> **SHORT EXERCISE**
Count the lines in the listing below that contain the string "Zoom". Reply with only that number.

> **GIVEN ENTRIES**
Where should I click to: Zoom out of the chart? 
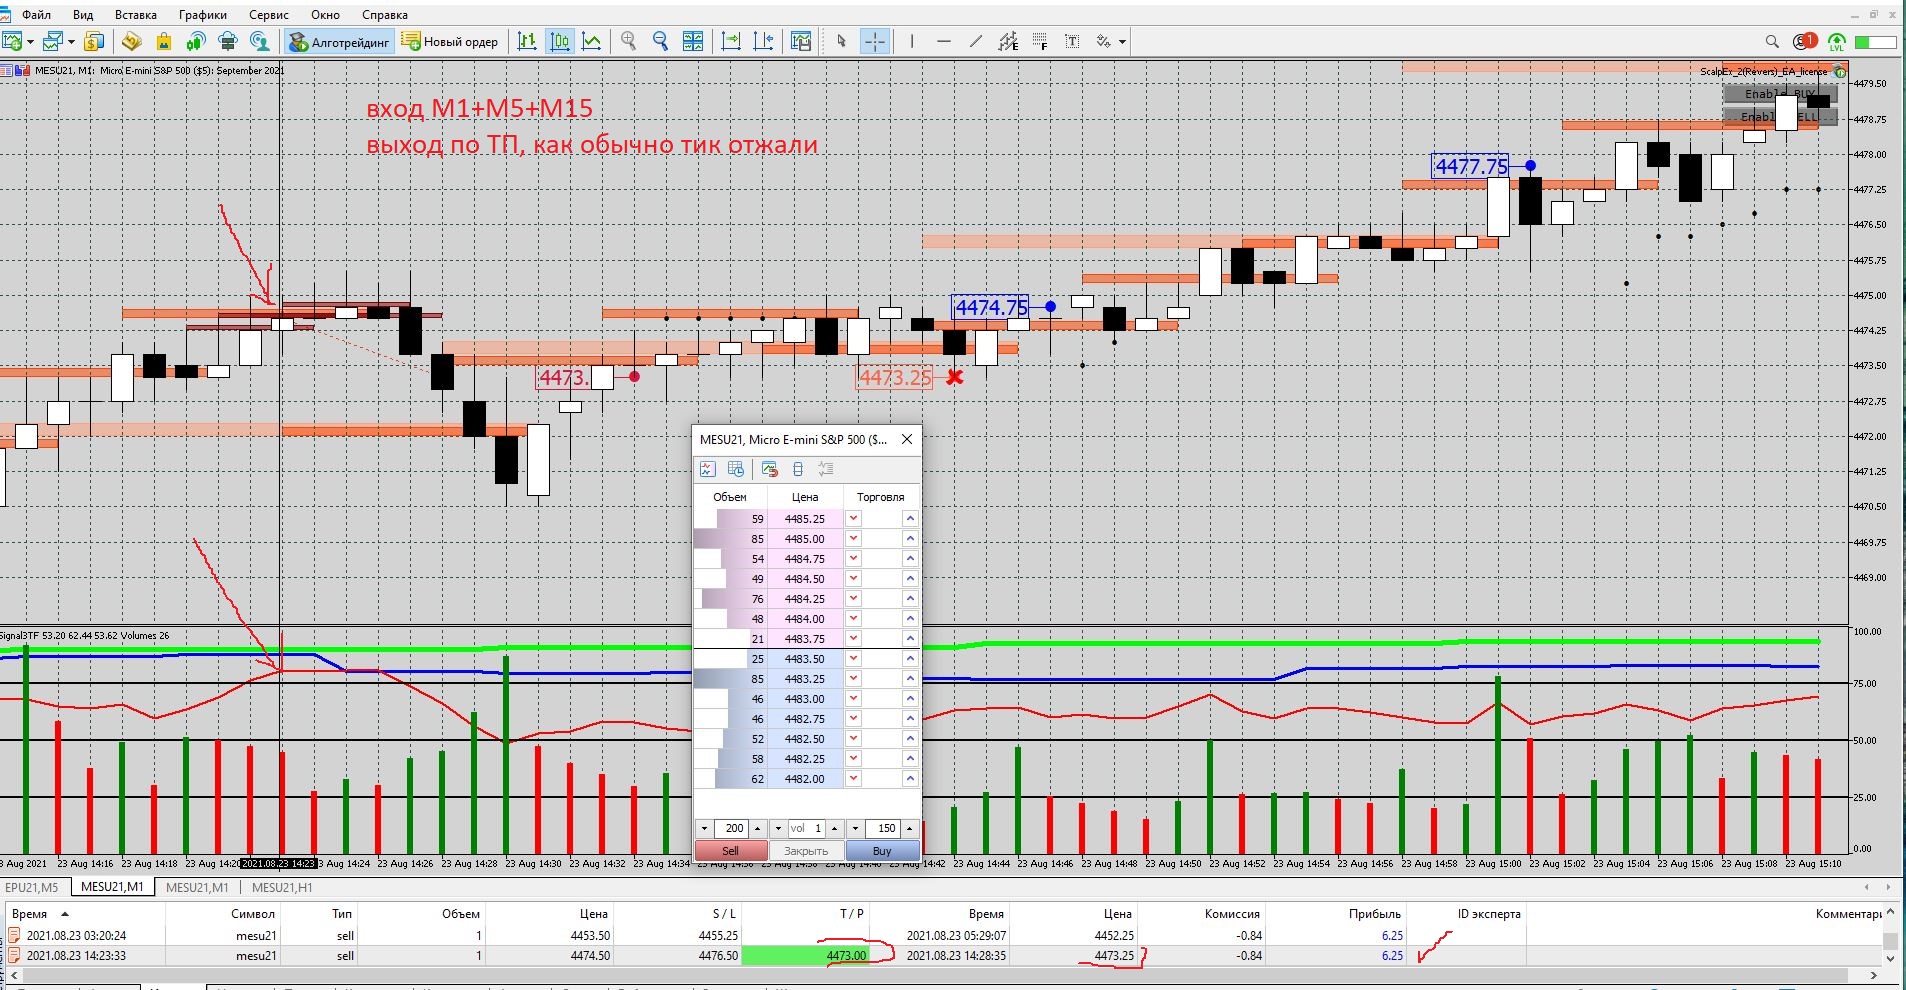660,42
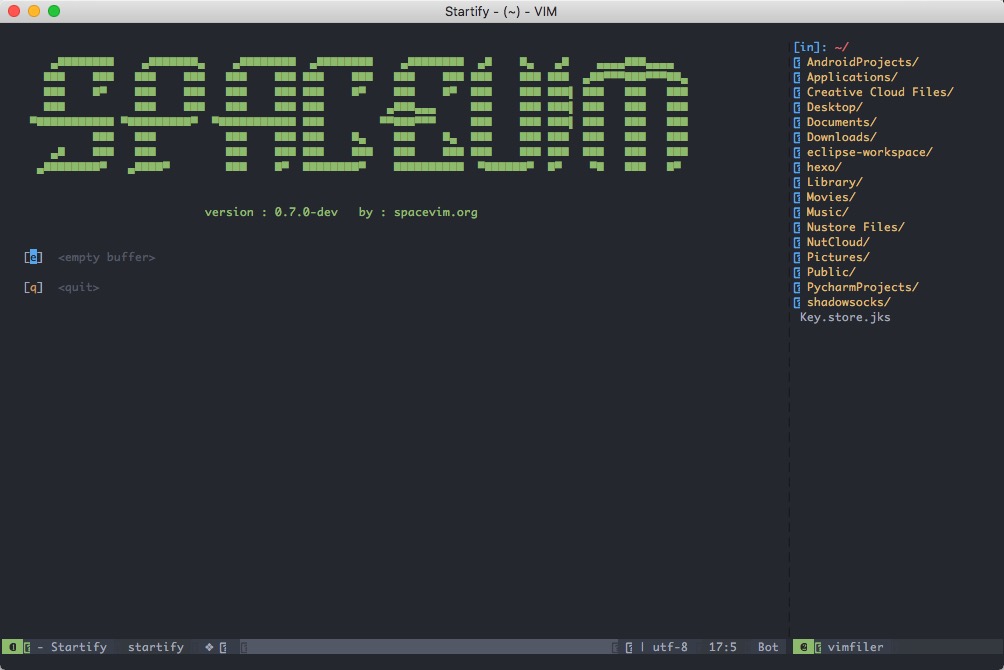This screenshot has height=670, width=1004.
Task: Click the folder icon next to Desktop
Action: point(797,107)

> **TASK SOLUTION**
1